Day three wasn’t so great. I had also switched my exercise time from evening to morning, but I was struggling to go to bed earlier to compensate for getting up an hour earlier. As I’ve written before, my focus suffers when I get less than seven hours of sleep. I started the day well thanks to the post-exercise high, but as the high wore off my productive morning turned into a disruptive afternoon. My willpower was weak, and I was back to checking Twitter mid-task and trying to edit stories while simultaneously engaging in Slack discussions. I felt guilty about taking a one-hour break when I felt like I’d been unproductive all day, so I just stayed at my desk. And guess what? I left the office later than usual that day.

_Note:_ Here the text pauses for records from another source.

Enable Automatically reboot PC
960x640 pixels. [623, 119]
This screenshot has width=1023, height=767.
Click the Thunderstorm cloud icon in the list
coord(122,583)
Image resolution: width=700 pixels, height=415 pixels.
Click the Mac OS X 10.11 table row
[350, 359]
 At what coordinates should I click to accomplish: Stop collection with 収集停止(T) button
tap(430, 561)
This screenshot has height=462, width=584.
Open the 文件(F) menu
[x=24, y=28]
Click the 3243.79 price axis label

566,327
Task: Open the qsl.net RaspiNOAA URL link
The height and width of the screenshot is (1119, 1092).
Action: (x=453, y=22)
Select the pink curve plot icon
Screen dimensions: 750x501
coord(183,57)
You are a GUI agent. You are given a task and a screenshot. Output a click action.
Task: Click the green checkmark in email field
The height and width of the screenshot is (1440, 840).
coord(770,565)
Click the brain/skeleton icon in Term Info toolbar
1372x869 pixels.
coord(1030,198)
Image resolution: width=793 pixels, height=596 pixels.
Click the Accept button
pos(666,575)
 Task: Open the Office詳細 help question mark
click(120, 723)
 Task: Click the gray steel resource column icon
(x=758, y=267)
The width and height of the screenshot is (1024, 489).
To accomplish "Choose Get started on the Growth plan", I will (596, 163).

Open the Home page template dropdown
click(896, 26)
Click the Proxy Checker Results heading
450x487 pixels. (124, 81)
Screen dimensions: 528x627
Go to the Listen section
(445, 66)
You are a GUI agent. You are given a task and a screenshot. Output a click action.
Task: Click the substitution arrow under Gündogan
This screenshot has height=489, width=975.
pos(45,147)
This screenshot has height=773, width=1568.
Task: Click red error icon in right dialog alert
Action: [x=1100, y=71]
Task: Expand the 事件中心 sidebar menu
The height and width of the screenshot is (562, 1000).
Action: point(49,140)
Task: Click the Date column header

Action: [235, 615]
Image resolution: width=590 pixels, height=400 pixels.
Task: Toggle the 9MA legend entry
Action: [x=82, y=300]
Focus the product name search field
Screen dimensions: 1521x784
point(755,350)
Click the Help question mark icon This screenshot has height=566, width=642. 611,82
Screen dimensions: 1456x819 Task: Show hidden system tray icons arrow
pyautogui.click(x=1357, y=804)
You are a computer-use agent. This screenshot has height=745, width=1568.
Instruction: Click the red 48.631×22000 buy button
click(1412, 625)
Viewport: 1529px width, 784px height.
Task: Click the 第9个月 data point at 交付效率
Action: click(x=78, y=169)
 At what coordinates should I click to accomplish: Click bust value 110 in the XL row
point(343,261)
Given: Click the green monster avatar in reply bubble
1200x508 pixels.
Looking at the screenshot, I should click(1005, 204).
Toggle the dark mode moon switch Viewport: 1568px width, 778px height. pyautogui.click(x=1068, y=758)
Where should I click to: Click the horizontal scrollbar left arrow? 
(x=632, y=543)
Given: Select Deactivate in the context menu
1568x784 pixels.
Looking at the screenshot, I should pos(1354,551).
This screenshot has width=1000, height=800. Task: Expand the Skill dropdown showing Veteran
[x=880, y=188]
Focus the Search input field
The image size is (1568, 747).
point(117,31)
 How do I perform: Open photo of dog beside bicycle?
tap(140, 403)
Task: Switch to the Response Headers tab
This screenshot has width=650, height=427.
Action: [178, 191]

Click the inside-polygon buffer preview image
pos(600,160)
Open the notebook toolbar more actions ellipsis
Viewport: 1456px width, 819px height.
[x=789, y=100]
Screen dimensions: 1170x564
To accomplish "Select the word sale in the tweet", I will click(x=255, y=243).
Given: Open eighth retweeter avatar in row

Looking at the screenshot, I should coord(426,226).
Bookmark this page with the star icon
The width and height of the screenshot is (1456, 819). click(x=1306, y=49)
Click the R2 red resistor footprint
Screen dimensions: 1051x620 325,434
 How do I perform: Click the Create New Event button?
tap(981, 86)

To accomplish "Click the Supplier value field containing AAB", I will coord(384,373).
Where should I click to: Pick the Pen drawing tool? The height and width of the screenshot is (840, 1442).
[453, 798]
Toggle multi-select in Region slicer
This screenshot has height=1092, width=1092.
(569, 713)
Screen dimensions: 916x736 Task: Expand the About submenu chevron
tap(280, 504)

METHOD TWO: SPREADING MY “PROCRASTINATION” TIMES THROUGHOUT THE DAY
On day four, I accepted that I live in the real world–meaning there will be days when I turn up to work tired, even if I do everything in my power to be as well-rested as possible. So I decided to switch the experiment to follow my natural tendencies and schedule “mini-procrastination” breaks between each tasks. Instead of waiting until noon and 3 p.m., I allowed myself 10 minutes between tasks to do whatever I want. I checked Facebook messages, tidied my desk, ordered prescriptions, and made weekend plans. I still took a break, but only for about half an hour. I found myself finishing my work earlier, and one day I even managed to do two extra tasks that weren’t on my to-do list for that day, hurray!
CONCLUSION: SCHEDULING PROCRASTINATION FORCED ME TO TAKE REGULAR BREAKS AND MADE ME MORE PRODUCTIVE
I was surprised by how much more on the ball I was with my work when I didn’t feel bad about “procrastinating.” In fact, I realized that I wasn’t scheduling procrastination, I was scheduling breaks. Guilt-free, mentally recharging breaks. And I fared better when I organized my breaks in 5- to 10-minute increments throughout the day, rather than assigning big chunks of time. After all, walking around when you have no errands to run or surfing the internet mindlessly for 30 minutes gets pretty boring.
Yes, there were times when my five-minute Twitter break turned into 12 minutes. But there were also times when I seamlessly transitioned from one task to the next without feeling the need to procrastinate first. Duhigg was right, getting rid of the need to fight my urge to procrastinate freed up a lot of space and willpower in my brain–willpower I can use to do productive things like write this article and come up with story ideas.
I realized that being productive isn’t about stopping, or even “managing” procrastination, but about making time for it in my schedule and accepting that’s how I work best. After all, some of us are genetically disposed to procrastination. Rather than spend our blood, sweat, and tears fighting biology, we might as well make it work for us and save our energy for getting stuff done.